第5話|氷上の暴力管理
本番のリンクは、練習の氷と同じはずなのに、まるで別物に見えた。
観客の熱が天井に溜まり、ライトの白さが氷に反射して、目が痛い。
重要試合。
序盤から接触が激しく、フェンスに体が叩きつけられる音が、実況席まで響いた。
選手の肩が跳ね、ヘルメットが揺れ、パックが壁際で失われるたび、会場は呻くように沸いた。
乱闘寸前の場面では、観客が立ち上がり、危険を待ち望む目をした。
律はその目を見て、1879年の線引きを思い出した。禁止ではなく、許可。
許可された範囲の中で、暴力は興奮へ変換される。
律はマイクの前で、あえて美談を語らなかった。
実況が「ここは魂のぶつかり合いです!」と叫ぶ横で、律は冷静に言葉を選んだ。
「今の接触は、ルール上は合法です。肩と肩。肘が出ていない。つまり、観客が熱狂できる範囲として許可されている衝突です」スタッフの視線が刺さるのを感じる。
視聴者が冷める、と彼らは思うだろう。
だが律は続けた。「反則が出るのは、危険を消すためではなく、危険を管理可能にするためです。数的不利の時間を罰として与えることで、暴力を“コスト化”している」
案の定、SNSは荒れた。モニター横の端末に、反応が流れる。
「冷める」「ロマンがない」「何それ講義?」局内チャットにも短い警告が飛ぶ。
だが、律の耳には、氷が削れる音のほうが大きかった。音は嘘をつかない。
第2ピリオド終盤、反則が重なり、片方が二人少ない状態になった。
会場は期待で膨らむ。誰もが「ここで奇跡のゴール」を待つ。
だが律の目には、別のものが見えていた。守備側の交代が遅れ、足が止まり始めている。攻撃側は三角形のパス回しで疲労をさらに引き出し、わざと一度外へ逃がして時間を稼ぐ。奇跡ではない。設計された当然だ。

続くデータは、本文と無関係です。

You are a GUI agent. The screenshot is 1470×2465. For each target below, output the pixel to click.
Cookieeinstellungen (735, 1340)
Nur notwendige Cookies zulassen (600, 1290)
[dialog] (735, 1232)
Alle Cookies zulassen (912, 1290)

そして第3ピリオド、勝負を決めたのは、ひとつの判定だった。
ボード際の接触。観客は「流せ!」と叫び、選手は両手を広げて抗議する。
しかし審判は笛を吹いた。手元のスロー再生で見れば、ほんの僅かに肘が上がっている。
ほんの僅か。それが“許可の線”を越えた瞬間だった。
数的不利。そこから生まれた失点。実況は「劇的!」「奇跡!」と叫びかけ、言葉を呑む。律が先に言ってしまったからだ。

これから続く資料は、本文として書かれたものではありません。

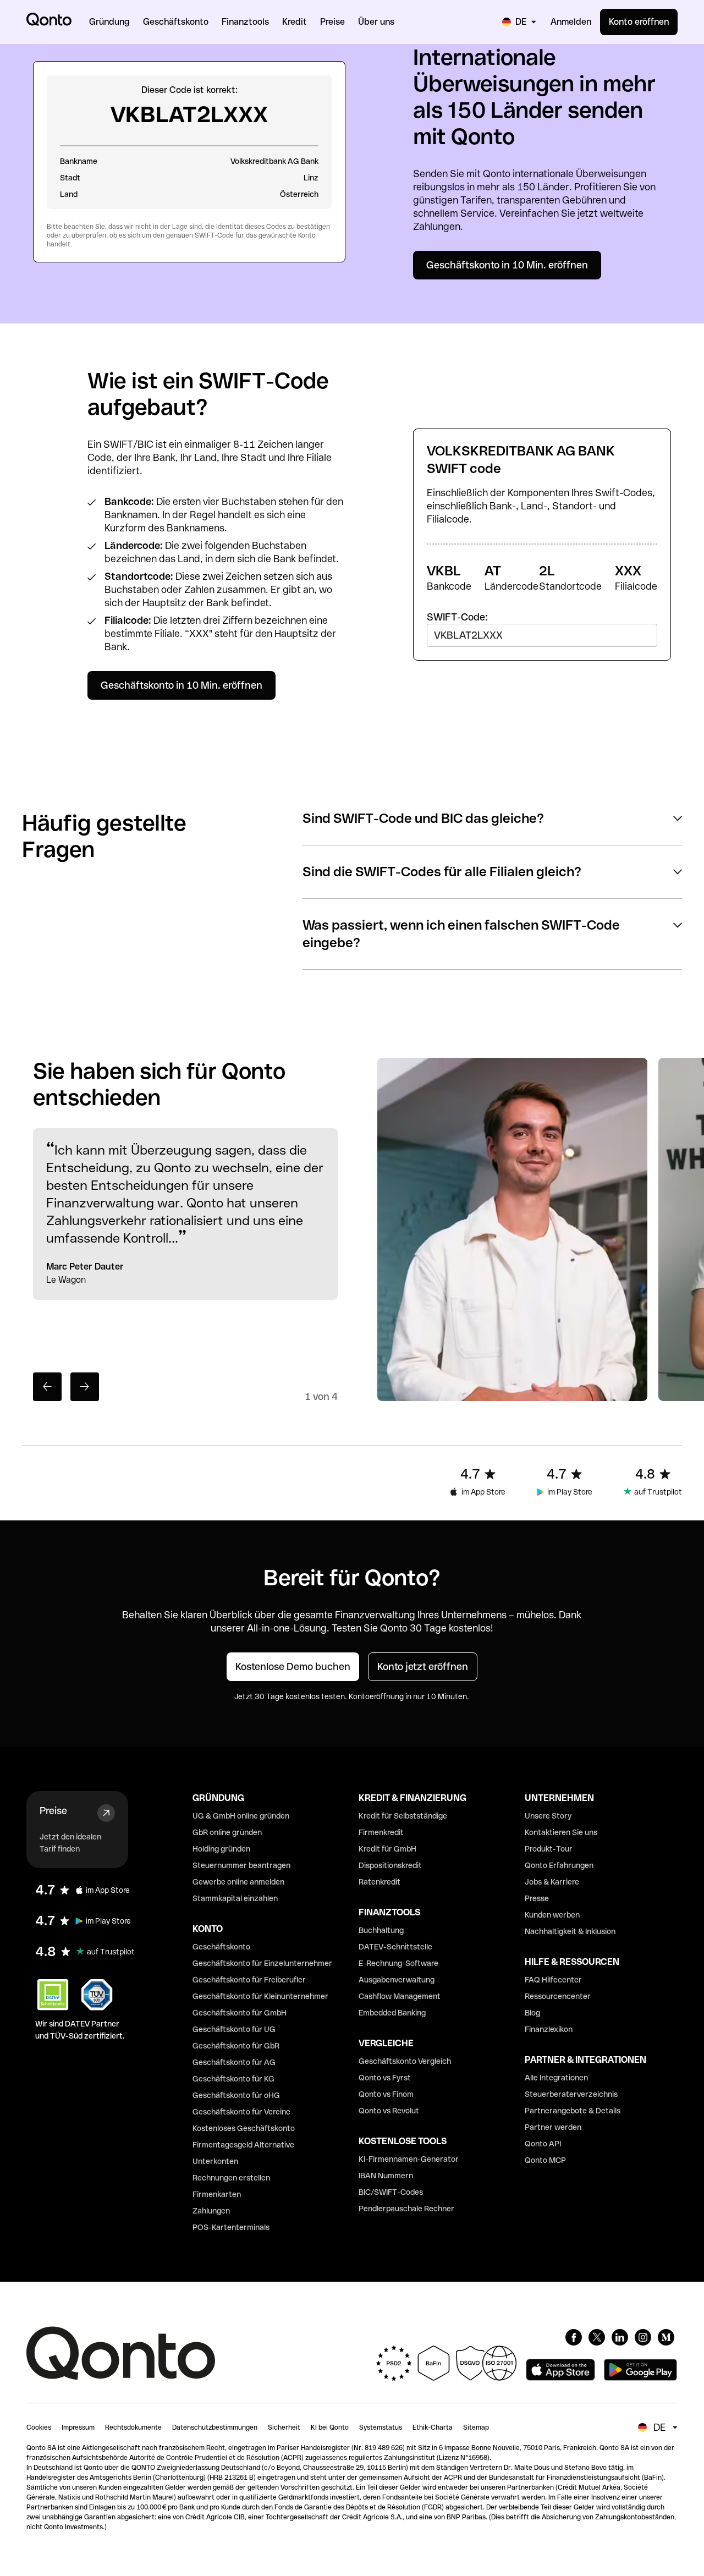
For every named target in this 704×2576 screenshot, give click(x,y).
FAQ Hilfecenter (553, 1979)
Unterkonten (215, 2161)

律は放送中に、静かに言った。「奇跡じゃない。ルールが起こした当然だ。許可の線を越えたから、コストが発生した。
コストが発生したから、確率が動いた」自分の声が自分の耳に冷たく響く。
会場の熱と逆方向の言葉。
それでも、リンク上の現実に一番近い言葉だと律は思った。
試合が終わり、歓声が天井を叩く中、律のスマホに局からの呼び出しが入った。
「至急、会議室へ」怒られるか、切られるか。
律はヘッドセットを外し、氷の光をもう一度だけ見た。
ここで起きたのは、奇跡ではなく、線引きの結果だ。
その線引きを語った自分が、次にどんな線を引かれるのか。律は静かに立ち上がった。